Notation issue with the integration of exponents.

[Fallen Seraph]

I'll not go into the details of the full question, because they are irrelevant to my problem.
Basically I have to integrate
$$\int_{0}^{\infty} exp (\iota\omega-\alpha)t dt$$

Which is a nice and easy integration, but it's putting in the limits that bothers me.

I simply wrote the exponent as $$((\iota \omega - \alpha)t)$$ because I didn't feel like writing an extra minus sign. I see no reason why I could not have written it

$$(-( \alpha -\iota \omega )t)$$

Which gives a finite answer when putting in the limits, whereas the first way of writing it gives an infinite answer. Could someone explain why one of these notations are incorrect?

 

[Shooting Star]

Integral[0, inf] exp(at)dt converges, i.e., has a finite value only when a<0.

 

[ogb p]

I understand your concern about notation and its potential impact on the accuracy of calculations. In this case, both notations are mathematically correct and should yield the same result. The only difference is the placement of the minus sign in the exponent, which does not affect the value of the integral.
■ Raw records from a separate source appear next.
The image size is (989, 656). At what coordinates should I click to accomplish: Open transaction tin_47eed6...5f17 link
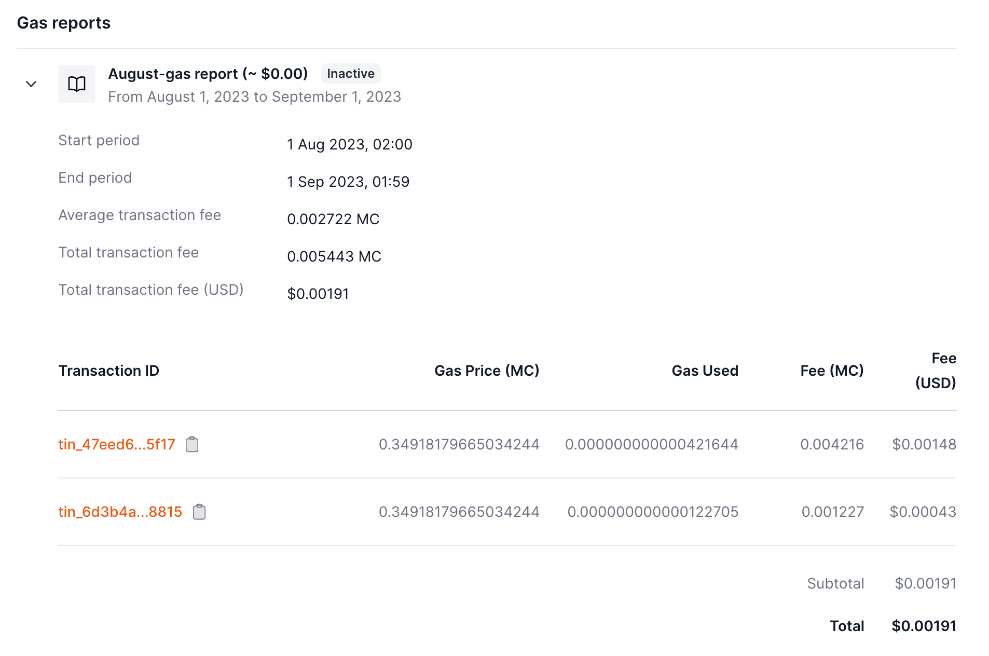pos(117,445)
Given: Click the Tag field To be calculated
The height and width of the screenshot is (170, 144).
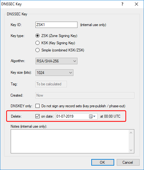Looking at the screenshot, I should coord(51,84).
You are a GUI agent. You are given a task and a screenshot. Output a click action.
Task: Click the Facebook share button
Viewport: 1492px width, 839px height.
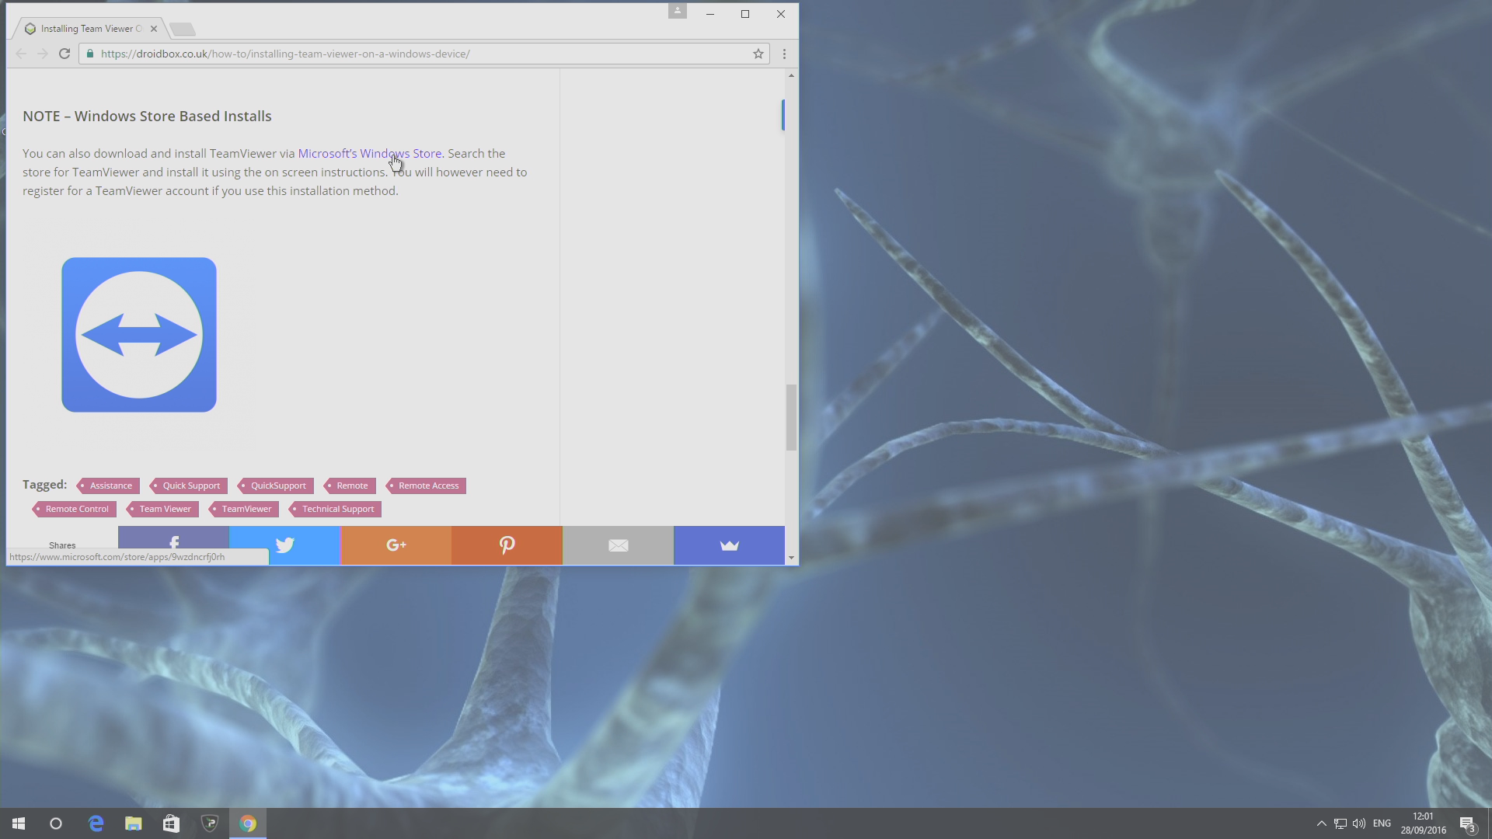coord(173,541)

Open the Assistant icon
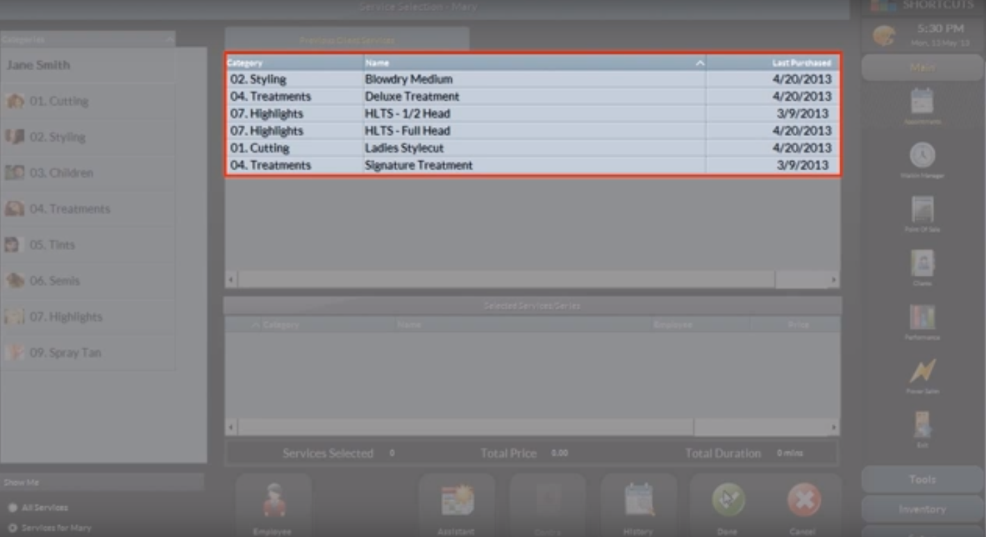(457, 501)
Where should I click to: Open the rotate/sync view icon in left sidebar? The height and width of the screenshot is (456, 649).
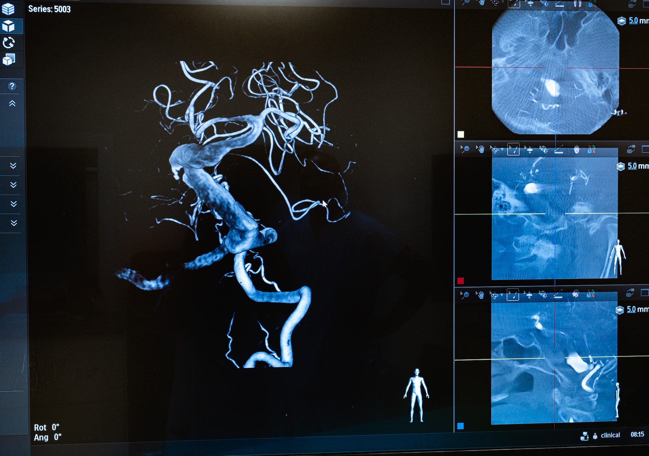point(9,43)
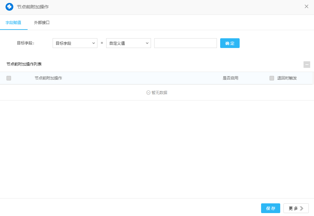
Task: Click the 节点前附加操作列表 section heading
Action: (x=24, y=64)
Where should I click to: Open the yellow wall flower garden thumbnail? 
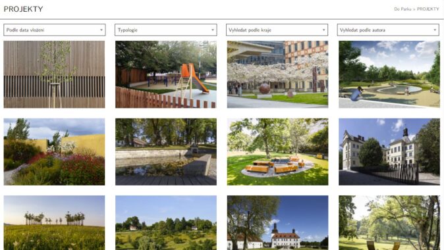click(54, 152)

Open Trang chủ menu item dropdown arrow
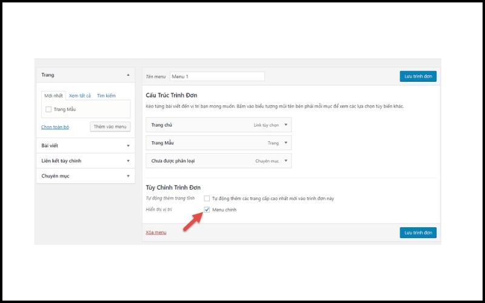coord(286,125)
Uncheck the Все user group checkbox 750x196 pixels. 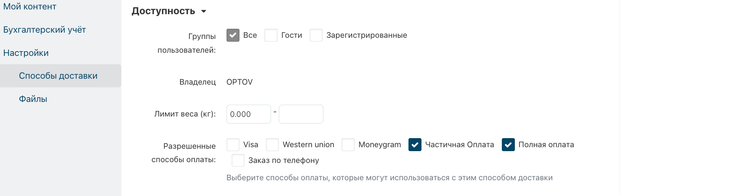(233, 35)
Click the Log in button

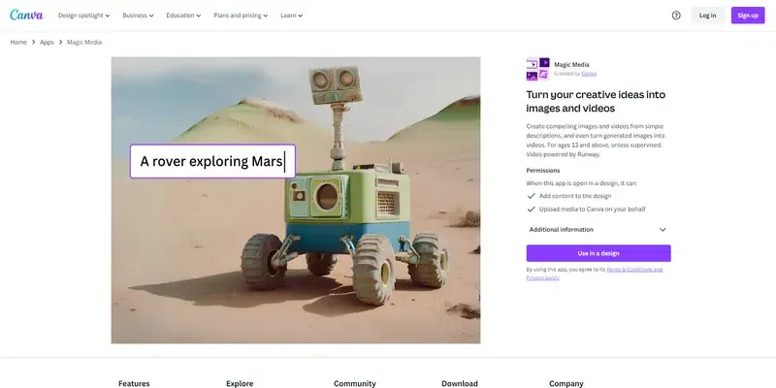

However, it is important to maintain consistency in notation to avoid confusion and potential errors in calculations. In general, it is recommended to follow established conventions and use parentheses to clearly indicate the order of operations in mathematical expressions. This can help prevent confusion and ensure accurate results.

In this specific case, it is possible that the infinite answer obtained with the first notation may be due to a mistake in the integration process rather than the notation itself. I would suggest double-checking your calculations to ensure accuracy.

Overall, as long as the mathematical operations are correctly performed, the specific notation used should not affect the outcome of the integration.